Perls on Group therapy
Basically I am doing a kind of individual therapy in a group setting, but it’s not limited to this; very often a group happening happens to happen. Usually I only interfere if the group happening comes merely to mind-fucking. Most group therapy is nothing but mind-fucking. Ping-pong games, “who’s right?,” opinion exchanges, interpretations, all that crap. If people do this, I interfere. If they are giving their experience, if they are honest in their expression — wonderful. Often the group is very supportive, but if they are merely “helpful,” I cut them out. Helpers are con men, interfering. People have to grow by frustration — by skillful frustration. Otherwise, they have no incentive to develop their own means and ways of coping with the world. But sometimes very beautiful things do happen, and basically there are not too many conflicts, everybody who is in the group participates. Sometimes I have people who don’t say a single word through the whole five-week workshop and they go away and say that they have changed tremendously, that they did their own private therapy work or whatever you want to call it. So anything can happen. As long as you don’t structure it, as long as you work with your intuition, your eyes and ears, then something is bound to happen. (p. 93)
Perls, Frederick (Fritz). (1969/1992) Gestalt Therapy Verbatim (p. 93). The Gestalt Journal Press. Kindle Edition.

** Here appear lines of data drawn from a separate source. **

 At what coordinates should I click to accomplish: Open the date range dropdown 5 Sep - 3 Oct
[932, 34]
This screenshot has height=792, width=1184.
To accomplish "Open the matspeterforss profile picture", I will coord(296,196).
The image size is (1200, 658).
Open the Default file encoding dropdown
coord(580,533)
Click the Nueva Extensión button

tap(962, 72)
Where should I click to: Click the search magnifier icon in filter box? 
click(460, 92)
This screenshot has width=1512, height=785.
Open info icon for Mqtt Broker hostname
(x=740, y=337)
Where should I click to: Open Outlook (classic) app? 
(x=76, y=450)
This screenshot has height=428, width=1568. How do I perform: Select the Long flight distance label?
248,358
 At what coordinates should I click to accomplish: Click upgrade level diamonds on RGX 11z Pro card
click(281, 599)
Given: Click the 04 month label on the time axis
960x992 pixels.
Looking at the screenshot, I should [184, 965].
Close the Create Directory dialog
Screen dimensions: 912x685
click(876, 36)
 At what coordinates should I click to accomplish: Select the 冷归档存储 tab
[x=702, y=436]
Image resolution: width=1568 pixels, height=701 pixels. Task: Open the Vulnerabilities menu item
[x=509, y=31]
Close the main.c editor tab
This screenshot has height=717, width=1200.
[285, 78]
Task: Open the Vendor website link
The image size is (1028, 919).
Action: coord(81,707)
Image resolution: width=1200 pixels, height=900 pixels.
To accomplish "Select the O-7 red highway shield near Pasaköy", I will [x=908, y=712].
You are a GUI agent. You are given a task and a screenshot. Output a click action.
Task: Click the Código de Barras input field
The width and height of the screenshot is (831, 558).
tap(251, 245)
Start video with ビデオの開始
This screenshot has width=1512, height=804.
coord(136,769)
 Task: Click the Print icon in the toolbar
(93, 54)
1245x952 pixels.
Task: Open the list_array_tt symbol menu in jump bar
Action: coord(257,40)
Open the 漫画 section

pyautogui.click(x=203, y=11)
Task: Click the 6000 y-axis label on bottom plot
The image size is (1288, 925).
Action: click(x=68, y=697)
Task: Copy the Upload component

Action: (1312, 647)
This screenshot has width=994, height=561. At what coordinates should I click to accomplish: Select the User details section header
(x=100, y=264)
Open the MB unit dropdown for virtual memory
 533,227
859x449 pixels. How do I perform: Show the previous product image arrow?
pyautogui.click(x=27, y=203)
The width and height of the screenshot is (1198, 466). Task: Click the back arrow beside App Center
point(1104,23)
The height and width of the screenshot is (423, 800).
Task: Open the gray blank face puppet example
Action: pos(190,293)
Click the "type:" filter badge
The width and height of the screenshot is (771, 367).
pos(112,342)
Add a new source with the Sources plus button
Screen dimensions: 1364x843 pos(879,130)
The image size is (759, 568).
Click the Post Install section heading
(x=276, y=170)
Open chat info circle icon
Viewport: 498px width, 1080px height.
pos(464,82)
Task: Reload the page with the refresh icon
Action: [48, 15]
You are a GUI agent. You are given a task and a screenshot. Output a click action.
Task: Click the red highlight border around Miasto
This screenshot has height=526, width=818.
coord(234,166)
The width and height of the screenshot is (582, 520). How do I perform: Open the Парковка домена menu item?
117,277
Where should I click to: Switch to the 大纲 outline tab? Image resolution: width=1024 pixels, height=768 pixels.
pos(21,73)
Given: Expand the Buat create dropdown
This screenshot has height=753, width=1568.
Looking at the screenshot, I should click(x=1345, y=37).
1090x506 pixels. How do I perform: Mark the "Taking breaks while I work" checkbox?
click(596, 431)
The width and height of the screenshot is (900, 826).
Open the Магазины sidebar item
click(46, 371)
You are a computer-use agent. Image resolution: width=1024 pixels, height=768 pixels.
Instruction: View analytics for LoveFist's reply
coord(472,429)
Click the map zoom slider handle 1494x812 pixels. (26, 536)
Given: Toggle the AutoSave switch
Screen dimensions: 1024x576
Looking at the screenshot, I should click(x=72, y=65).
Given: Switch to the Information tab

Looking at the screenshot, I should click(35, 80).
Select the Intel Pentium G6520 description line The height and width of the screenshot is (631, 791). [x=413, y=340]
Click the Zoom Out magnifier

The founder of Gestalt therapy, Fritz Perls tells us in his own voice in this gem of a video. What gestalt therapy is. Listen to this, and we can make up our minds as to how relevant this modality of psychotherapy Gestalt therapy is, and has developed till today.
This is what Fritz tells us…
The idea of Gestalt therapy is to change paper people to real people. To make the hollow men of our time come to life and teach him to use his inborn potential. To be a leader without rebelliousness. Having a center without being lopsided.
The social milieu in which we find ourselves, regulated by “should-isms”, by Puritanism where you do your thing whether you like it or not; or by the other extreme, hedonism, “where we live for fun and enjoyment, being turned on anything goes as long as it is nice.”. We become phobic towards pain and suffering.
We avoid and run away from frustration or pain. The result is the lack of growth. [He is not talking about masochism].
The main idea about Gestalt is that Gestalt is about the whole; about being complete. This involves guiding the person to feel, sense and perceive the present (the now), even painful emotions, and allowing the self understand the now and be integrated in the experience.
We ask how. We don’t ask why. Asking ‘how’ helps us to understand. It is in understanding that we can change structure of our life script.